[Extracted data entries]
_ _ _ _ _ _ _

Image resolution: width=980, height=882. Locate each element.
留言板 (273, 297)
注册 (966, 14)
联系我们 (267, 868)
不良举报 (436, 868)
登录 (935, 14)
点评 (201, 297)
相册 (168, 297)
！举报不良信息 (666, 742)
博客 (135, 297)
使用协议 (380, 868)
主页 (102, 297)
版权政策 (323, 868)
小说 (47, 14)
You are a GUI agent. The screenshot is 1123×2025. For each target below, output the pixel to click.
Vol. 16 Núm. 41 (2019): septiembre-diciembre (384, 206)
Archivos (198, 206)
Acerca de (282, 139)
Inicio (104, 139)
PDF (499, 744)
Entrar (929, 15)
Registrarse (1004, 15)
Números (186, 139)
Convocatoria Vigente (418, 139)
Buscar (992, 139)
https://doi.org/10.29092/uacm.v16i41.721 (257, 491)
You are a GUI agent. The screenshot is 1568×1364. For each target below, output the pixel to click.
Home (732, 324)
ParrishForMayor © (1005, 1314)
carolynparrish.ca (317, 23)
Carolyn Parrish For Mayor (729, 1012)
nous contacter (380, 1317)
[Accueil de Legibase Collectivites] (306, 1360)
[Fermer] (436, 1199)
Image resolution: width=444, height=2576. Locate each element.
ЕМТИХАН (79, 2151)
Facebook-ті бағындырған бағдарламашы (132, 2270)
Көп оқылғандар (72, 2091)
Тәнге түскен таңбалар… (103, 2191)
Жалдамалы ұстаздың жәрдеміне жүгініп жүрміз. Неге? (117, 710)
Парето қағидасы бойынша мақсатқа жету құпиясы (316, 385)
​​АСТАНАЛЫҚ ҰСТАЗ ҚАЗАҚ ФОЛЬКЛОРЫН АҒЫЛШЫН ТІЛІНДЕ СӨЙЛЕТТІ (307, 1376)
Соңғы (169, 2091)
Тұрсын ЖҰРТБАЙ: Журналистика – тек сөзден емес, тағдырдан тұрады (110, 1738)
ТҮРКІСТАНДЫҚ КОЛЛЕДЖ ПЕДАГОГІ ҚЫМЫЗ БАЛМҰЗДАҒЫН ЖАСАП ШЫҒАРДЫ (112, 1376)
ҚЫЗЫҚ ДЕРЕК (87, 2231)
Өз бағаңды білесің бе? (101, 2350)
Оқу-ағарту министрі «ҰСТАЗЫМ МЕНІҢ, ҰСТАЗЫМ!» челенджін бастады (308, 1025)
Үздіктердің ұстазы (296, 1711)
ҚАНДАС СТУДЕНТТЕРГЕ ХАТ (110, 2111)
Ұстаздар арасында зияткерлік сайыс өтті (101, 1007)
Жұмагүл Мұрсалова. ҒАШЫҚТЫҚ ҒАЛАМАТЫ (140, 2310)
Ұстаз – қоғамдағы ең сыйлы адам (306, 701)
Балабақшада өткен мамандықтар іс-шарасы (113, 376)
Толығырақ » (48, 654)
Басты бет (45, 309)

_ _ _ _ _ _ _

Stated goal> Reproduce all of the extracted data entries above word for word, keeping every line unchanged.

Answer to the problem>
Image resolution: width=980, height=882. Locate each element.
留言板 (273, 297)
注册 (966, 14)
联系我们 (267, 868)
不良举报 (436, 868)
登录 (935, 14)
点评 (201, 297)
相册 (168, 297)
！举报不良信息 (666, 742)
博客 (135, 297)
使用协议 (380, 868)
主页 (102, 297)
版权政策 (323, 868)
小说 (47, 14)
You are a GUI agent. The screenshot is 1123×2025. For each target below, output the pixel to click.
Vol. 16 Núm. 41 (2019): septiembre-diciembre (384, 206)
Archivos (198, 206)
Acerca de (282, 139)
Inicio (104, 139)
PDF (499, 744)
Entrar (929, 15)
Registrarse (1004, 15)
Números (186, 139)
Convocatoria Vigente (418, 139)
Buscar (992, 139)
https://doi.org/10.29092/uacm.v16i41.721 (257, 491)
You are a GUI agent. The screenshot is 1568×1364. For each target below, output the pixel to click.
Home (732, 324)
ParrishForMayor © (1005, 1314)
carolynparrish.ca (317, 23)
Carolyn Parrish For Mayor (729, 1012)
nous contacter (380, 1317)
[Accueil de Legibase Collectivites] (306, 1360)
[Fermer] (436, 1199)
Image resolution: width=444, height=2576. Locate each element.
ЕМТИХАН (79, 2151)
Facebook-ті бағындырған бағдарламашы (132, 2270)
Көп оқылғандар (72, 2091)
Тәнге түскен таңбалар… (103, 2191)
Жалдамалы ұстаздың жәрдеміне жүгініп жүрміз. Неге? (117, 710)
Парето қағидасы бойынша мақсатқа жету құпиясы (316, 385)
​​АСТАНАЛЫҚ ҰСТАЗ ҚАЗАҚ ФОЛЬКЛОРЫН АҒЫЛШЫН ТІЛІНДЕ СӨЙЛЕТТІ (307, 1376)
Соңғы (169, 2091)
Тұрсын ЖҰРТБАЙ: Журналистика – тек сөзден емес, тағдырдан тұрады (110, 1738)
ТҮРКІСТАНДЫҚ КОЛЛЕДЖ ПЕДАГОГІ ҚЫМЫЗ БАЛМҰЗДАҒЫН ЖАСАП ШЫҒАРДЫ (112, 1376)
ҚЫЗЫҚ ДЕРЕК (87, 2231)
Өз бағаңды білесің бе? (101, 2350)
Оқу-ағарту министрі «ҰСТАЗЫМ МЕНІҢ, ҰСТАЗЫМ!» челенджін бастады (308, 1025)
Үздіктердің ұстазы (296, 1711)
ҚАНДАС СТУДЕНТТЕРГЕ ХАТ (110, 2111)
Ұстаздар арасында зияткерлік сайыс өтті (101, 1007)
Жұмагүл Мұрсалова. ҒАШЫҚТЫҚ ҒАЛАМАТЫ (140, 2310)
Ұстаз – қоғамдағы ең сыйлы адам (306, 701)
Балабақшада өткен мамандықтар іс-шарасы (113, 376)
Толығырақ » (48, 654)
Басты бет (45, 309)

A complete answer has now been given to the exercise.